__Exercise directions__: Please read the post about a winter Covid surge: according to it, what does SAGE's new modeling predict for December?

__Passage provided__:
────

Will the U.K. Face a Winter Covid Surge?
I’m slightly surprised to be writing this post as to my mind the answer is obvious – of course the U.K. will face a winter Covid surge. It’s winter. That’s what happens in winter; the dominant respiratory virus surges and, most years, taxes the capacity of the health service. The only question is how big it will be – unusually large like 2020-21, or unusually small like 2019-2020 before Covid hit? It’s worth remembering that more people died in England and Wales per head of population in 2008 (once adjusted for age etc.) and every year prior to it than died in 2020 or 2021, many of them succumbing during the winter flu season, as the chart below from the Institute and Faculty of Actuaries shows. In other words, there’s a winter surge in deaths-by-virus every year, and I see no reason why 2021-22 will be any different.

As I see it, the only realistic way there would not be a Covid surge on some scale is if another influenza-like virus takes over, which seems unlikely right now as flu is almost nowhere to be seen.
Nonetheless, I am writing this post, and that’s because some people seem to think that this year it’s not going to happen. Dr Sebastian Rushworth argues that places hit hard already, such as Sweden, New York and Lombardy, have developed enough immunity to avoid “another big wave” altogether. Andrew Lilico in the Telegraph maintains that owing to “infection saturation” and vaccine third doses, “for us, the Covid crisis is over”. Even the usual doom-mongers at SAGE are predicting a decline in hospitalisations and deaths in December, according to new modelling released on Friday. A decline in flu-like hospitalisations and deaths in December? Whoever heard of such a thing?
I freely admit that the winter surge may, because of acquired immunity, be relatively small in places like the U.K. which have already faced widespread exposure. Perhaps that’s all that Sebastian Rushworth and Andrew Lilico mean, and in which case our positions are not so far apart. But will it really be a non-event, as SAGE at least appears to be implying, so that Covid deaths decline during the winter and don’t put any further pressure on the health service?

────

__Raw data__:
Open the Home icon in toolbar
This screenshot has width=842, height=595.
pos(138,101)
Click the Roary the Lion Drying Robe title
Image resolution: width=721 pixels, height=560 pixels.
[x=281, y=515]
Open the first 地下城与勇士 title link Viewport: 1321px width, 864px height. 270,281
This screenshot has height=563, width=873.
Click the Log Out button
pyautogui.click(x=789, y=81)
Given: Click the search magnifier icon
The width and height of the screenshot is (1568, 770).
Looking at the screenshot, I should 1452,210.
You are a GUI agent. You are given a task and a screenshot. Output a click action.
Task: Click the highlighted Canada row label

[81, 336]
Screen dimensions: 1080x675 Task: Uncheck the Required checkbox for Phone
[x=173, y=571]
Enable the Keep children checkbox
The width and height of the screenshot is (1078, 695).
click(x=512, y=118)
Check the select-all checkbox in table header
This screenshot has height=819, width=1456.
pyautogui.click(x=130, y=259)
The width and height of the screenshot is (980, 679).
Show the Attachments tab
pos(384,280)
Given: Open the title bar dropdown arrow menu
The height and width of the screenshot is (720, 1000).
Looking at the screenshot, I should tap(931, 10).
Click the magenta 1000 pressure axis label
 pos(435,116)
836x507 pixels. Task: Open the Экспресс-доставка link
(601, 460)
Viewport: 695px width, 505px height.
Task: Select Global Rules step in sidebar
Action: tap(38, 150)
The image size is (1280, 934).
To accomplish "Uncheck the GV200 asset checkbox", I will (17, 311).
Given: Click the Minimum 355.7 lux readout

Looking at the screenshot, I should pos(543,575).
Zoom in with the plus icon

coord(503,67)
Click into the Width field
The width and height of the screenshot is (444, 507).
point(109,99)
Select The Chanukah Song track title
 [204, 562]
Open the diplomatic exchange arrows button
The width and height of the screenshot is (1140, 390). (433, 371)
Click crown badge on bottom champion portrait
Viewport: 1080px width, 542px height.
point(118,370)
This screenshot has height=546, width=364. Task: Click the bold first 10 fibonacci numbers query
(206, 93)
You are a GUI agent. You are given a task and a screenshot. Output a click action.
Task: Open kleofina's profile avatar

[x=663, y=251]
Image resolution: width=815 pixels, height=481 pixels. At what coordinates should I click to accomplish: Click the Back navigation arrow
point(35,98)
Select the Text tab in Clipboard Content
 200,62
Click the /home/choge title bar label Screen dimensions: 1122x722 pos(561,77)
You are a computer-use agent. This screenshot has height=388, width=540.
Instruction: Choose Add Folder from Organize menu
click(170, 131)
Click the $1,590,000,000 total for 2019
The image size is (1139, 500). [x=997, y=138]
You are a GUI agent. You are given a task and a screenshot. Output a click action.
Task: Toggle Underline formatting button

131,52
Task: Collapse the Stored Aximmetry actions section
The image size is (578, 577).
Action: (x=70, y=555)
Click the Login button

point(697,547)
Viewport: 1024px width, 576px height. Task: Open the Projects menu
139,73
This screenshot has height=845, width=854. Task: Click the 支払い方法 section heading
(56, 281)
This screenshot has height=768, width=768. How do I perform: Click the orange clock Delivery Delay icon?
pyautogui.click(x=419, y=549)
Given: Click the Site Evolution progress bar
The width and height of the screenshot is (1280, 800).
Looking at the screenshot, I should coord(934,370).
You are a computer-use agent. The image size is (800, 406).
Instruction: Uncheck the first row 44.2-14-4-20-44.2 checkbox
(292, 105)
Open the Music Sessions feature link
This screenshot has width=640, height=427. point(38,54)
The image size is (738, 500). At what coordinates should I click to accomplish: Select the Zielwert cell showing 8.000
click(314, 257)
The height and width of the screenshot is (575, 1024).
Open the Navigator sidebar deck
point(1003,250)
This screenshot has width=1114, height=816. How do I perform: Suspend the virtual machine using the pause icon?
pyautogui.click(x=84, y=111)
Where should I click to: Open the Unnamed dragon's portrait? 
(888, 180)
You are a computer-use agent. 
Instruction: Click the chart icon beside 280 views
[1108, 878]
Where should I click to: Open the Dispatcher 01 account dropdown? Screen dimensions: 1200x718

────

__Result of this exercise__: A decline in hospitalizations and deaths.